#### RECORDS TO PROCESS ####

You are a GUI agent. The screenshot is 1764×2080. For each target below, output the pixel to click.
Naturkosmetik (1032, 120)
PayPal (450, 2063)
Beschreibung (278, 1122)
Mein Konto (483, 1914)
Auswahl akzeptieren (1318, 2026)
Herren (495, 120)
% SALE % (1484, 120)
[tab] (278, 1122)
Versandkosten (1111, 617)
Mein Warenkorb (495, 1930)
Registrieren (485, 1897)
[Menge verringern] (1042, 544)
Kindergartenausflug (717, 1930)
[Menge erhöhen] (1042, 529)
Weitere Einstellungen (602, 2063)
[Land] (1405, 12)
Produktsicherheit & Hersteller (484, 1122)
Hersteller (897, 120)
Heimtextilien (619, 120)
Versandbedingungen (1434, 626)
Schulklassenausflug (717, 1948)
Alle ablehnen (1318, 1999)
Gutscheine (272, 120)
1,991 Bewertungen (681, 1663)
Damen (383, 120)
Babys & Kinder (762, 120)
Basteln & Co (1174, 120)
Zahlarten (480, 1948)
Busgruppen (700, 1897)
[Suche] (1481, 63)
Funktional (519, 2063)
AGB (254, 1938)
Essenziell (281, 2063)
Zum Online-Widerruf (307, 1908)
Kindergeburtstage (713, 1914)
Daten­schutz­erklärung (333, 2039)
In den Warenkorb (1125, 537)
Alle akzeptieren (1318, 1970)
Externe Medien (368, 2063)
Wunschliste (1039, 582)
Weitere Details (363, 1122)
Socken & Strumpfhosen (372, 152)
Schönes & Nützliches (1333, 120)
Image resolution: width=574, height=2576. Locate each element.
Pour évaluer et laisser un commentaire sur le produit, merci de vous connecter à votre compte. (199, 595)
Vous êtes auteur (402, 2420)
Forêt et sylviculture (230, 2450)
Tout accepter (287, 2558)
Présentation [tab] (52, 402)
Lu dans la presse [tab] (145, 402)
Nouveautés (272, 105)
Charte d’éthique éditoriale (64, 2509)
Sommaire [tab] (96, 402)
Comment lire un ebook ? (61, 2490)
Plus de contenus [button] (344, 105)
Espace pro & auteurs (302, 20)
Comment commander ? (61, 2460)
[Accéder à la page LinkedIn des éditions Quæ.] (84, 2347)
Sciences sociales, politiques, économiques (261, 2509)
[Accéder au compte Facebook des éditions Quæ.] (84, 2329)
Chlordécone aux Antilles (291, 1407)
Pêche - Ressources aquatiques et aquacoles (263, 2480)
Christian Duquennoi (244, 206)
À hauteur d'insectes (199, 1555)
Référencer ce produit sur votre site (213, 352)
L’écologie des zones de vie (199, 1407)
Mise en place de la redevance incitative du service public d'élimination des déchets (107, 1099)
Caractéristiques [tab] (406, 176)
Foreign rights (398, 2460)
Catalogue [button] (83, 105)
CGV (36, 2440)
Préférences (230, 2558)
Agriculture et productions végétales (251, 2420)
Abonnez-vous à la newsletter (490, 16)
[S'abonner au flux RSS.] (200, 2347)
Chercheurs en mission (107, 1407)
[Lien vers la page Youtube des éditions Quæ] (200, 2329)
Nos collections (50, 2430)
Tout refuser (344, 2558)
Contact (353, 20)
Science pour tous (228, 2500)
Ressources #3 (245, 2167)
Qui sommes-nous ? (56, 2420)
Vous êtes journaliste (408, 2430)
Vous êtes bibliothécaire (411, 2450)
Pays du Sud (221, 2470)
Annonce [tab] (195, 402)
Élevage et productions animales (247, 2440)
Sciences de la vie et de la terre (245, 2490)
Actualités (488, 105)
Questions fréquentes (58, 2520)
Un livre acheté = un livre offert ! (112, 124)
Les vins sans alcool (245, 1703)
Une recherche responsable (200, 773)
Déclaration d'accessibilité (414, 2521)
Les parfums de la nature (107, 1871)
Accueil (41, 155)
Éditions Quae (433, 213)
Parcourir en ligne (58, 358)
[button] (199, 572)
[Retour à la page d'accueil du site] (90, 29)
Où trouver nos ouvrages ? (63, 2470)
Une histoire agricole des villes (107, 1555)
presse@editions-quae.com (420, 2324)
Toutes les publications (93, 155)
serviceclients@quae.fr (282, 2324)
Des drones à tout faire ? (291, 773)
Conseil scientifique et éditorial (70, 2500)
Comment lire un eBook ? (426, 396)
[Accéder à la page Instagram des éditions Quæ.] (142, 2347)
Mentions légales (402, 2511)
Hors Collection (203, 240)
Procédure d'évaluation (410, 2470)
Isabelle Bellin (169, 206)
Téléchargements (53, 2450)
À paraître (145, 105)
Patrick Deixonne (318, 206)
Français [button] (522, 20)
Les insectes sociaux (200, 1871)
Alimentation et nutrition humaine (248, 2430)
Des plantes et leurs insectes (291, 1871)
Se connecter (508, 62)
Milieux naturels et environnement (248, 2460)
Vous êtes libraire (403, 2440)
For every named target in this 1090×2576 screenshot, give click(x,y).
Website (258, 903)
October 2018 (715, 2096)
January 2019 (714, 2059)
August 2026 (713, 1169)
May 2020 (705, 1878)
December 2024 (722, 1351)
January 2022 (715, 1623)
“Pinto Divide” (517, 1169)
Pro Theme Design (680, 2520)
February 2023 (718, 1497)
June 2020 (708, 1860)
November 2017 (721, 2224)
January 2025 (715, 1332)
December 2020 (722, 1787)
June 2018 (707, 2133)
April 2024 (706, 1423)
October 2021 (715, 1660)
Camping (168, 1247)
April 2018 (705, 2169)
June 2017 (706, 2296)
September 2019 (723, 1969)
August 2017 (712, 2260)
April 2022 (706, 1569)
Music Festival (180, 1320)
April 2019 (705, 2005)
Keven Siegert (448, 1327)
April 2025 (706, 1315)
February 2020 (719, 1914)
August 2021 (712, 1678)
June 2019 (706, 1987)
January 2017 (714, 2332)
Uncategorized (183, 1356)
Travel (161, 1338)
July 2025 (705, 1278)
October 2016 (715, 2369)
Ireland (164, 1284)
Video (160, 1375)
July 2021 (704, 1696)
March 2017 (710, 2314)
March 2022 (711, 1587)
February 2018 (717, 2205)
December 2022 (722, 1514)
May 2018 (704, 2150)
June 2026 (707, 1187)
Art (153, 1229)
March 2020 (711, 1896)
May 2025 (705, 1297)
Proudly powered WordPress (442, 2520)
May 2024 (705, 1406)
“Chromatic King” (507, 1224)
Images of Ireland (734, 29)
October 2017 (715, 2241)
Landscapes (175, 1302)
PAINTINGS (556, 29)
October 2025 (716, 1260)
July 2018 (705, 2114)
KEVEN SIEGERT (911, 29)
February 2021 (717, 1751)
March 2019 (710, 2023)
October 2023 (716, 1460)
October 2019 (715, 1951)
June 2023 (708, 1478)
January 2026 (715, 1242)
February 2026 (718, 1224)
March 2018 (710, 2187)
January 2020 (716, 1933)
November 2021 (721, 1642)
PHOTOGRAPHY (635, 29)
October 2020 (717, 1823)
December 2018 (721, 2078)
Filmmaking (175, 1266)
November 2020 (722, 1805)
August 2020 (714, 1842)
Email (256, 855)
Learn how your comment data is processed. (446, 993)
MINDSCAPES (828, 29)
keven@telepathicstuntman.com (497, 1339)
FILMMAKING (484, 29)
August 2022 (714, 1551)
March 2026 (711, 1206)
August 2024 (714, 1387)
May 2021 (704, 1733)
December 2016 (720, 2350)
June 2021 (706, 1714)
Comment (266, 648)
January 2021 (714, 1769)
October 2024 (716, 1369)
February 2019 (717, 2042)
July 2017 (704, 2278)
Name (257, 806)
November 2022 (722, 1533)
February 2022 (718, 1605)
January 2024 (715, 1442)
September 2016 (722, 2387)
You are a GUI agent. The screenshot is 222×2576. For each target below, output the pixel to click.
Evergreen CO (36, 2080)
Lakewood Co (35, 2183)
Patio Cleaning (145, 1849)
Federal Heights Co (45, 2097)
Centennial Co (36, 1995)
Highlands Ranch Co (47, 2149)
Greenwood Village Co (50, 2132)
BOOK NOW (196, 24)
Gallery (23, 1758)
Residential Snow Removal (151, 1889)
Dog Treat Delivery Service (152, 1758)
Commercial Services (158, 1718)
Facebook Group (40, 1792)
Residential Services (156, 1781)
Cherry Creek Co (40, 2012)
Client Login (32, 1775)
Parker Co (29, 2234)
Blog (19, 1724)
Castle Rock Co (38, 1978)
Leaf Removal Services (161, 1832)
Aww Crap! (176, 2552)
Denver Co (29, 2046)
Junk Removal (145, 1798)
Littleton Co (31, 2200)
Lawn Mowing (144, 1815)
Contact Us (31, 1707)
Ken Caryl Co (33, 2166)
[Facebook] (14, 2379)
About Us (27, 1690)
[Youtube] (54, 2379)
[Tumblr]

####

> PROMPT
Of the lines above, extract only those from the line with "Charte d’éthique éditoriale (64, 2509)" to the line with "Français [button] (522, 20)", both included, exactly as written.

> OUTPUT FOR THIS TASK
Charte d’éthique éditoriale (64, 2509)
Sommaire [tab] (96, 402)
Comment lire un ebook ? (61, 2490)
Plus de contenus [button] (344, 105)
Espace pro & auteurs (302, 20)
Comment commander ? (61, 2460)
[Accéder à la page LinkedIn des éditions Quæ.] (84, 2347)
Sciences sociales, politiques, économiques (261, 2509)
[Accéder au compte Facebook des éditions Quæ.] (84, 2329)
Chlordécone aux Antilles (291, 1407)
Pêche - Ressources aquatiques et aquacoles (263, 2480)
Christian Duquennoi (244, 206)
À hauteur d'insectes (199, 1555)
Référencer ce produit sur votre site (213, 352)
L’écologie des zones de vie (199, 1407)
Mise en place de la redevance incitative du service public d'élimination des déchets (107, 1099)
Caractéristiques [tab] (406, 176)
Foreign rights (398, 2460)
Catalogue [button] (83, 105)
CGV (36, 2440)
Préférences (230, 2558)
Agriculture et productions végétales (251, 2420)
Abonnez-vous à la newsletter (490, 16)
[S'abonner au flux RSS.] (200, 2347)
Chercheurs en mission (107, 1407)
[Lien vers la page Youtube des éditions Quæ] (200, 2329)
Nos collections (50, 2430)
Tout refuser (344, 2558)
Contact (353, 20)
Science pour tous (228, 2500)
Ressources #3 (245, 2167)
Qui sommes-nous ? (56, 2420)
Vous êtes journaliste (408, 2430)
Vous êtes bibliothécaire (411, 2450)
Pays du Sud (221, 2470)
Annonce [tab] (195, 402)
Élevage et productions animales (247, 2440)
Sciences de la vie et de la terre (245, 2490)
Actualités (488, 105)
Questions fréquentes (58, 2520)
Un livre acheté = un livre offert ! (112, 124)
Les vins sans alcool (245, 1703)
Une recherche responsable (200, 773)
Déclaration d'accessibilité (414, 2521)
Les parfums de la nature (107, 1871)
Accueil (41, 155)
Éditions Quae (433, 213)
Parcourir en ligne (58, 358)
[button] (199, 572)
[Retour à la page d'accueil du site] (90, 29)
Où trouver nos ouvrages ? (63, 2470)
Une histoire agricole des villes (107, 1555)
presse@editions-quae.com (420, 2324)
Toutes les publications (93, 155)
serviceclients@quae.fr (282, 2324)
Des drones à tout faire ? (291, 773)
Conseil scientifique et éditorial (70, 2500)
Comment lire un eBook ? (426, 396)
[Accéder à la page Instagram des éditions Quæ.] (142, 2347)
Mentions légales (402, 2511)
Hors Collection (203, 240)
Procédure d'évaluation (410, 2470)
Isabelle Bellin (169, 206)
Téléchargements (53, 2450)
À paraître (145, 105)
Patrick Deixonne (318, 206)
Français [button] (522, 20)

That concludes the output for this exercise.